— Instructions for the task —
Return verbatim every line from the first line of the data below to the line that contains "FR (468, 80)", inclusive, and no further.
*** Dataset content ***
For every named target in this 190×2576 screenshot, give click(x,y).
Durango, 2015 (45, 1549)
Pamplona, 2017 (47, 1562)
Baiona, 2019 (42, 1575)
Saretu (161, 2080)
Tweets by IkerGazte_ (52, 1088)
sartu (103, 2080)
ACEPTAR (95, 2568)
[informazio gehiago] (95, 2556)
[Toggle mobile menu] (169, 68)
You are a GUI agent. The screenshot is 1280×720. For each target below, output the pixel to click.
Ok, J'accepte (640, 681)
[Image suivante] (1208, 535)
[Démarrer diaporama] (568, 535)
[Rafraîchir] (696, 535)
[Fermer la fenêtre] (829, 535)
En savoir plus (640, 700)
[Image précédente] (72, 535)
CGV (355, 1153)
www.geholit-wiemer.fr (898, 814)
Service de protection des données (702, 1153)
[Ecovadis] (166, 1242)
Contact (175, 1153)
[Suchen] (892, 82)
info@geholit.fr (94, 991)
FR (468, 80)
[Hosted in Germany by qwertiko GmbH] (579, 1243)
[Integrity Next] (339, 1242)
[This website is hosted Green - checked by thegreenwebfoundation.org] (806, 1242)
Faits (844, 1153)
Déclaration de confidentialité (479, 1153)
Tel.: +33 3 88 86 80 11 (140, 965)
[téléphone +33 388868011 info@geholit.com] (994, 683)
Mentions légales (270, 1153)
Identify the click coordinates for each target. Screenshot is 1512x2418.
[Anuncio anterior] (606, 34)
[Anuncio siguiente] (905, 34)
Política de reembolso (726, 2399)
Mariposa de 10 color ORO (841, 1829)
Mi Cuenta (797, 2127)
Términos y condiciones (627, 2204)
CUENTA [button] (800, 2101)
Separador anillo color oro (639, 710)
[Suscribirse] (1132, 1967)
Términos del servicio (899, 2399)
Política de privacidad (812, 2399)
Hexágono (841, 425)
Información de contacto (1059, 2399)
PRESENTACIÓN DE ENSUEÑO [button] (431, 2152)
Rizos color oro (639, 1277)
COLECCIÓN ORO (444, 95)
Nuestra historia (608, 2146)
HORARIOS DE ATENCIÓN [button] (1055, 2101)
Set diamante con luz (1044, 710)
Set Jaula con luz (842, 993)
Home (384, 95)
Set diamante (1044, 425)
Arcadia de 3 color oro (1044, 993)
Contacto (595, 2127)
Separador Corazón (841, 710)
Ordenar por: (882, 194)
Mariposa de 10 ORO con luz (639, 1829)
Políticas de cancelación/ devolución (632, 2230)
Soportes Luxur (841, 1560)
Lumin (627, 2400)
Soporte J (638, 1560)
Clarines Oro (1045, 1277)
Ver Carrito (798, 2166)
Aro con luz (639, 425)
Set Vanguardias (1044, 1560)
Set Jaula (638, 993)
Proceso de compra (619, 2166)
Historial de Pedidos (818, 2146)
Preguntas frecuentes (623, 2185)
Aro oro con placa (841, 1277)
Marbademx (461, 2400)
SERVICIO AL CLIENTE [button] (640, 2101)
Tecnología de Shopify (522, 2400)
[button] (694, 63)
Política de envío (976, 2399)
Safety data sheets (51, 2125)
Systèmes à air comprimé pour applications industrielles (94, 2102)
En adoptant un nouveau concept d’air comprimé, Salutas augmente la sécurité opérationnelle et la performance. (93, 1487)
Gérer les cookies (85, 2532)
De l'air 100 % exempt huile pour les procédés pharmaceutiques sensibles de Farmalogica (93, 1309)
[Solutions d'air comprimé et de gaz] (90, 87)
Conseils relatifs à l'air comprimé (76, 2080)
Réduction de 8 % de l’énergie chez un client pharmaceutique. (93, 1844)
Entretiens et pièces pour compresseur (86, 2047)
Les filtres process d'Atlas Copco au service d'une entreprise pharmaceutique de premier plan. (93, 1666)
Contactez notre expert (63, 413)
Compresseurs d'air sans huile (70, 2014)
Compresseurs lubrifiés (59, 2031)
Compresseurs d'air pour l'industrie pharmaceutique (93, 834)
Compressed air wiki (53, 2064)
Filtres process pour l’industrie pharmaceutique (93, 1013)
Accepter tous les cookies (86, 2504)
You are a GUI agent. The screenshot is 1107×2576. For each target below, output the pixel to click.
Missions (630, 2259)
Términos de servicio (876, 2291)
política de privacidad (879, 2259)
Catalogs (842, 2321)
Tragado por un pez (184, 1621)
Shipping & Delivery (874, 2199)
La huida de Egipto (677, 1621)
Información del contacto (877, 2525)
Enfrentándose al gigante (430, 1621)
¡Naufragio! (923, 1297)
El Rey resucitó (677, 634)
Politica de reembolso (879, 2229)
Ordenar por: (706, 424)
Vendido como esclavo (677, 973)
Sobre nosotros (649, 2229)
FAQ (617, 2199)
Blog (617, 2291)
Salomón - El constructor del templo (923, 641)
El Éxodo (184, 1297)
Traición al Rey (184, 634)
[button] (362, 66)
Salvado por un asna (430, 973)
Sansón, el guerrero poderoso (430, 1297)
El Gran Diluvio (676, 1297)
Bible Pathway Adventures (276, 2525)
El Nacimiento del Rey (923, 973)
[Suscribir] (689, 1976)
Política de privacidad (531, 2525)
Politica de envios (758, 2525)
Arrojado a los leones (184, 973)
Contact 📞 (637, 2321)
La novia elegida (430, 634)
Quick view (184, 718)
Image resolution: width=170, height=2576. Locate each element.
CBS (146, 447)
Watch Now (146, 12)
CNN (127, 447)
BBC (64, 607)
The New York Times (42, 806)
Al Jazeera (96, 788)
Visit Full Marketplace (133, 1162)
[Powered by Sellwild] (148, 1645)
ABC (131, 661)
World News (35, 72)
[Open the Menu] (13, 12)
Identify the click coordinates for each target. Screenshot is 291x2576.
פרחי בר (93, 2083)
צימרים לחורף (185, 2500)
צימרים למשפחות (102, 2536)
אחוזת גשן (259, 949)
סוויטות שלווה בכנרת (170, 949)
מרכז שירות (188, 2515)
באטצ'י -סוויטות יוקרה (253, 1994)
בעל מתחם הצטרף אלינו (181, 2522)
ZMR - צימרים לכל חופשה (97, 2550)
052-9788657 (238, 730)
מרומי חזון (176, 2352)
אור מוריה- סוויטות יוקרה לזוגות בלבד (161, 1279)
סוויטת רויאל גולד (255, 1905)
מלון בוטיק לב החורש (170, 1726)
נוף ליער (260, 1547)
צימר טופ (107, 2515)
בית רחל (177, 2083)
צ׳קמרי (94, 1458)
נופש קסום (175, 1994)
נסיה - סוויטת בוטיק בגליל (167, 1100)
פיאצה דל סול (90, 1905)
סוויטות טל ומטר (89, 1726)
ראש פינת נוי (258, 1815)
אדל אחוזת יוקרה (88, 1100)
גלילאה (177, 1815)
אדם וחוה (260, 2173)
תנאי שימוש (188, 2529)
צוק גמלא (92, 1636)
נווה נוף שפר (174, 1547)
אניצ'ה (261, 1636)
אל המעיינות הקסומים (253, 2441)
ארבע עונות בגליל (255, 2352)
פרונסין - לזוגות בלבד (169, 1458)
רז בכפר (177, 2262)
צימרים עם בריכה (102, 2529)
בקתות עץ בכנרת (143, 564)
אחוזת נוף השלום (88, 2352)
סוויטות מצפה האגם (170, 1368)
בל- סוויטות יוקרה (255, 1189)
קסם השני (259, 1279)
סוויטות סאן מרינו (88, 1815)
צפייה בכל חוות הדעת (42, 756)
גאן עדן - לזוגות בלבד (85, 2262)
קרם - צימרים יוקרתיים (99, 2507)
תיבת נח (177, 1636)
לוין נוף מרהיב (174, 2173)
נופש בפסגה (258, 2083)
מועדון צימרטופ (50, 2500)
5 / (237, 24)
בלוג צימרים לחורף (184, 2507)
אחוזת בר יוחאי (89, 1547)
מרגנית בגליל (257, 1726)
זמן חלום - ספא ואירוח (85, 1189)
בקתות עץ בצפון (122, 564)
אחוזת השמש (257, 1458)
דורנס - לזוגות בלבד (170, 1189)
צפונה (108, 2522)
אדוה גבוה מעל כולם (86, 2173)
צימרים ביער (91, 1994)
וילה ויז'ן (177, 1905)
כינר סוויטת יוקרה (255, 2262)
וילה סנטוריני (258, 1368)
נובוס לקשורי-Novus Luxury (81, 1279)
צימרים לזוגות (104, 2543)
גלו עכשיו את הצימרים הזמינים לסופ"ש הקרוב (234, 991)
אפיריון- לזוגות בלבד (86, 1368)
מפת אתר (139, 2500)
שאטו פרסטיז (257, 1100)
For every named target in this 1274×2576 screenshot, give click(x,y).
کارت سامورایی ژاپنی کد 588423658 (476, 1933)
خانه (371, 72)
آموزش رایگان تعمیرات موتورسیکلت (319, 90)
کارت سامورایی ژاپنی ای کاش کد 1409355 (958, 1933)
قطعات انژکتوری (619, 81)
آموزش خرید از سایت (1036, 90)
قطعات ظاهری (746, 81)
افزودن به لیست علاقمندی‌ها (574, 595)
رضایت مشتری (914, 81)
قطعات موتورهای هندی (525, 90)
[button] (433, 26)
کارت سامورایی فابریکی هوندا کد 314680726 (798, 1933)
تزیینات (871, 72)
*** End of Dataset content ***
— Finished exercise —
For every named target in this 190×2576 screenshot, give click(x,y).
Durango, 2015 (45, 1549)
Pamplona, 2017 (47, 1562)
Baiona, 2019 (42, 1575)
Saretu (161, 2080)
Tweets by IkerGazte_ (52, 1088)
sartu (103, 2080)
ACEPTAR (95, 2568)
[informazio gehiago] (95, 2556)
[Toggle mobile menu] (169, 68)
You are a GUI agent. The screenshot is 1280×720. For each target below, output the pixel to click.
Ok, J'accepte (640, 681)
[Image suivante] (1208, 535)
[Démarrer diaporama] (568, 535)
[Rafraîchir] (696, 535)
[Fermer la fenêtre] (829, 535)
En savoir plus (640, 700)
[Image précédente] (72, 535)
CGV (355, 1153)
www.geholit-wiemer.fr (898, 814)
Service de protection des données (702, 1153)
[Ecovadis] (166, 1242)
Contact (175, 1153)
[Suchen] (892, 82)
info@geholit.fr (94, 991)
FR (468, 80)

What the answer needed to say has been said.